Im currently working on a website that helps residents in my borough avoid parking tickets. I wanted to scrape roads information data and save it into a Django model which would later be used in an automated task.
For web scraping the primary weapon in Python is BeautifulSoup. Another excellent library is pandas.
My goal is to scrape data from the following page:
London borough of Camden parking suspensions
This page has a bunch of parking zones and if you click on their links they have a number of roads associated. I would like to store the zone and roads into the following Django model that I will use to check for parking bay suspensions using an automated task later.
Django Model:
class Road(models.Model):
road = models.CharField(blank=False, max_length=120)
zone_code = models.CharField(blank=True, max_length=5)
zone = models.CharField(blank=True, max_length=30)
borough = models.CharField(blank=True, max_length=30)
suspension_href = models.TextField(blank=True, null=True)
created = models.DateTimeField(auto_now_add=True)
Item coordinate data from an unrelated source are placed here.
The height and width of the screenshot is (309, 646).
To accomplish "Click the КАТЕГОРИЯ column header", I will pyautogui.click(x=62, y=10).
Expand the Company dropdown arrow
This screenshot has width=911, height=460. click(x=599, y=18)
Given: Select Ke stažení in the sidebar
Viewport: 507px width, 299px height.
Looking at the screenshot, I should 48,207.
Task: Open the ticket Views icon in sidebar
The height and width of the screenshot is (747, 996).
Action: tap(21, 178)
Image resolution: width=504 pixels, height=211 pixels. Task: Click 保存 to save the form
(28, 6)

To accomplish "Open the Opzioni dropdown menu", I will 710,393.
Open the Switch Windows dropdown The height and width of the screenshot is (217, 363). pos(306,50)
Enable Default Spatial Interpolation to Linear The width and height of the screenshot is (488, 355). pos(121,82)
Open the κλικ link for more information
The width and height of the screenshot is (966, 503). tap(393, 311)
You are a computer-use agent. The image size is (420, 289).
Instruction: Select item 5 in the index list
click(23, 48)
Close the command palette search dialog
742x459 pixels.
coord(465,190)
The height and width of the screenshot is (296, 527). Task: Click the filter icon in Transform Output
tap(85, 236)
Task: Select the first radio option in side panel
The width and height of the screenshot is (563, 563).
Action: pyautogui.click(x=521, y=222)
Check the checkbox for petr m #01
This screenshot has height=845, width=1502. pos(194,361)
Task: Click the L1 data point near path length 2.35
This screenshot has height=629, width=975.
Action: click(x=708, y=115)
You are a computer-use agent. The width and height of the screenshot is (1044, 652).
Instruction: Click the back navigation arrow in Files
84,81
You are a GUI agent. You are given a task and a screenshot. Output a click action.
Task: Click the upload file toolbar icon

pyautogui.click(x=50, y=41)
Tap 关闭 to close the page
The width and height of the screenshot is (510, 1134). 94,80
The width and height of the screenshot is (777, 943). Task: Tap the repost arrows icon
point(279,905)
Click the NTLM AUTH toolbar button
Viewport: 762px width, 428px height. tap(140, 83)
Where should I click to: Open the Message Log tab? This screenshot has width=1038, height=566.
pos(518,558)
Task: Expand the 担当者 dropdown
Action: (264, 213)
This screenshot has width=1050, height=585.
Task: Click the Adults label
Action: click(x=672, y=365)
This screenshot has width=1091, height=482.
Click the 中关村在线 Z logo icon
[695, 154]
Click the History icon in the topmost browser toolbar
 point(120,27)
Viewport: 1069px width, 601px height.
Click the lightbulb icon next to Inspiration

updated = models.DateTimeField(auto_now=True)
class Meta:
ordering = ['-updated', '-created']
unique_together = ['road', 'borough', 'zone']
def get_absolute_url(self): # get_absolute_url
return reverse('roads:detail', kwargs={'pk': self.pk})
Pandas has a function called read_html which pulls in all HTML tables into a list of DataFrame objects which is pretty slick but it doesn't pull in data within the anchor tags. In my case within the anchor tags there is an href that provides suspended bays for the zone that I need to perform my automated task looking for new suspensions. For this we will use BeautifulSoup. To be fair this could all be achieved just using BeautifulSoup but I like Pandas efficiency for this to get the data into a DataFrame making it easier to work with.
My preference is to run these scripts in a Jupyter Notebook. With Django-Extensions installed in my virtualenv, I run ./manage.py shell_plus --notebook to launch the notebook.
#imports
from pcndodger.suspensions.models import Road
from bs4 import BeautifulSoup
import pandas as pd
import requests
url='http://camden.gov.uk/ccm/navigation/transport-and-streets/parking/parking-bay-suspensions/search-for-parking-bay-suspensions/'
r = requests.get(url)
html_doc = r.text
soup = BeautifulSoup(html_doc,"html.parser")
table = soup.find('table')
rows = table.find_all('tr')
pd.set_option('display.max_colwidth', -1)
df = pd.read_html(str(table))[0]
df['href'] = [tag['href'] for tag in table.find_all('a')]
#Delete objects in Django
Road.objects.all().delete()
for zone_index, zone_row in df.iterrows():
print(zone_row[0],zone_row[1],zone_row[2])
url=zone_row[2]
r = requests.get(url)
html_doc = r.text
soup = BeautifulSoup(html_doc,"html.parser")
table = soup.find('table')
df2 = pd.read_html(str(table),header=0)[0]
df2['href'] = [tag['href'] for tag in table.find_all('a')]
road_list = [[zone_row[0],zone_row[1],road_row[0],'Camden','http://registers.camden.gov.uk/SuspendedBays/'+road_row['href'].replace(' ','%20')]
for road_index,road_row in df2.iterrows() if pd.notnull(road_row[1]) == False ]
road_df = pd.DataFrame(road_list,columns=['zone_code','zone','road','borough','suspension_href'])
Roads = road_df.to_dict('roads')
model_instances = [Road(
road=record['road'],
zone_code=record['zone_code'],
borough=record['borough'],
zone=record['zone'],
suspension_href=record['suspension_href'],
) for record in Roads]
Road.objects.bulk_create(model_instances)